February 18th (World Whale Day),
Xavier Rudd’s song, “Follow the Sun”, came to mind as I walked through Dewey’s floaty sands
to the firmness of the water’s edge..
“When you feel life coming down on you,
Like a heavy weight
When you feel this crazy society,
Adding to the strain
Take a stroll to the nearest waters
And remember your place
Many moons have risen and fallen, long before you came”

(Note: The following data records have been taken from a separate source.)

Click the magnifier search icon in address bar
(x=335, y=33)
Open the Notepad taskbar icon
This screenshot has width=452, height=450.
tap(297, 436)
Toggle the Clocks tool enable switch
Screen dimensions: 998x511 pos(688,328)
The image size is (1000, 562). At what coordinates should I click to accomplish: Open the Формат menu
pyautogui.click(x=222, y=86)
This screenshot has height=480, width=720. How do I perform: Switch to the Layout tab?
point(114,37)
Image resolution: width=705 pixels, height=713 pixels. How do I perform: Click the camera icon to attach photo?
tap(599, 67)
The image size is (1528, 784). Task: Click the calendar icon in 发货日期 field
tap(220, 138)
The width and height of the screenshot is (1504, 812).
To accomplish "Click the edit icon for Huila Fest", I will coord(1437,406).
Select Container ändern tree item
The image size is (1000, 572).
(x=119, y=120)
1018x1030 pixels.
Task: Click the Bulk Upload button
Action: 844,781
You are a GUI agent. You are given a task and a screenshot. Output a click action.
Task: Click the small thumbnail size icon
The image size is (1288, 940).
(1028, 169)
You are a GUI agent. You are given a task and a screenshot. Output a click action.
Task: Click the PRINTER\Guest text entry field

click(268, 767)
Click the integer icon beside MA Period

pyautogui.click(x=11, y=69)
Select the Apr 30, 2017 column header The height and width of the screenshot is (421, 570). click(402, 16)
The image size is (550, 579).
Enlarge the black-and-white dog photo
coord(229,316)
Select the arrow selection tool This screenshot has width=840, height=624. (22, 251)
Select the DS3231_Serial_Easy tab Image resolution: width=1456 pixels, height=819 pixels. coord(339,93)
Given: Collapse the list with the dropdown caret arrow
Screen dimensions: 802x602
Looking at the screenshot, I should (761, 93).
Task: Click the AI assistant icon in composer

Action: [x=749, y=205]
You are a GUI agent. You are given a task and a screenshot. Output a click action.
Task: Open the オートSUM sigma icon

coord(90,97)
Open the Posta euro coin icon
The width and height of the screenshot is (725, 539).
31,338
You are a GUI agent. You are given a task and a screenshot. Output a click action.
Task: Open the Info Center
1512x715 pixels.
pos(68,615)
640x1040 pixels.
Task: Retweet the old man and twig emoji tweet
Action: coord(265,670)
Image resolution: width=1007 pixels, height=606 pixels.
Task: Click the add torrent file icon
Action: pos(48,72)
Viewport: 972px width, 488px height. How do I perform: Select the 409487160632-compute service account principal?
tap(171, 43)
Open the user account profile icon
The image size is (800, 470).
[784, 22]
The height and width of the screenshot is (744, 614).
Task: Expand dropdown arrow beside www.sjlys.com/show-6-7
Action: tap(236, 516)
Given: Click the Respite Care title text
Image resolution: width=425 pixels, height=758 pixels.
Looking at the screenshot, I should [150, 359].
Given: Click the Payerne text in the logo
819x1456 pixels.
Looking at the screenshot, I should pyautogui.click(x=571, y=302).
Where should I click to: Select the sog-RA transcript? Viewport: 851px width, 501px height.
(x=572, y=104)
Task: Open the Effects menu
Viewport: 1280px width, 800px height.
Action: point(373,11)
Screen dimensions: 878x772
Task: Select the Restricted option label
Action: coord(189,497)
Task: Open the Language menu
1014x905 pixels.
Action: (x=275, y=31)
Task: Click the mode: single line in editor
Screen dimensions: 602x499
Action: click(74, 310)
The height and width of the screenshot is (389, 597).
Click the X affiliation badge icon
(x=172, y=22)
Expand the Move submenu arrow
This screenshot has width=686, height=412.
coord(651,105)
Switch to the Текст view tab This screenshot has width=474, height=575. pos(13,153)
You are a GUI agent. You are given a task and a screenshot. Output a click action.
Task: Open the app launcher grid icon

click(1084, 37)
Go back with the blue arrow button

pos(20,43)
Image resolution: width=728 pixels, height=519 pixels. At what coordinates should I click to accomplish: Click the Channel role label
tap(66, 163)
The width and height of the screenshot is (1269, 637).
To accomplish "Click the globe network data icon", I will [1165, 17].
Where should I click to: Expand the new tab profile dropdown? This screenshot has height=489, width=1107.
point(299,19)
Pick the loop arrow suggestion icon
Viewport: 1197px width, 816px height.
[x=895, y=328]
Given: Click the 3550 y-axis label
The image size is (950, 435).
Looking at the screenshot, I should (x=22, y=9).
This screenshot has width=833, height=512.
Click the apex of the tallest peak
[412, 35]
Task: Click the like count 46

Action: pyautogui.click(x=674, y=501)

Life is full of a spectrum of experiences, and I’ve learned along the way that feeling all
that I feel with radical acceptance is deeply healing. I recently listened to a shamanic healer in
Oregon say that humans usually have three fundamental impulses to life’s experiences; feeling,
thinking, and acting. What comes first of these three can be balanced with what comes last. As
soon as the tides within me began to rise in wake of my punching “you don’t have time for this”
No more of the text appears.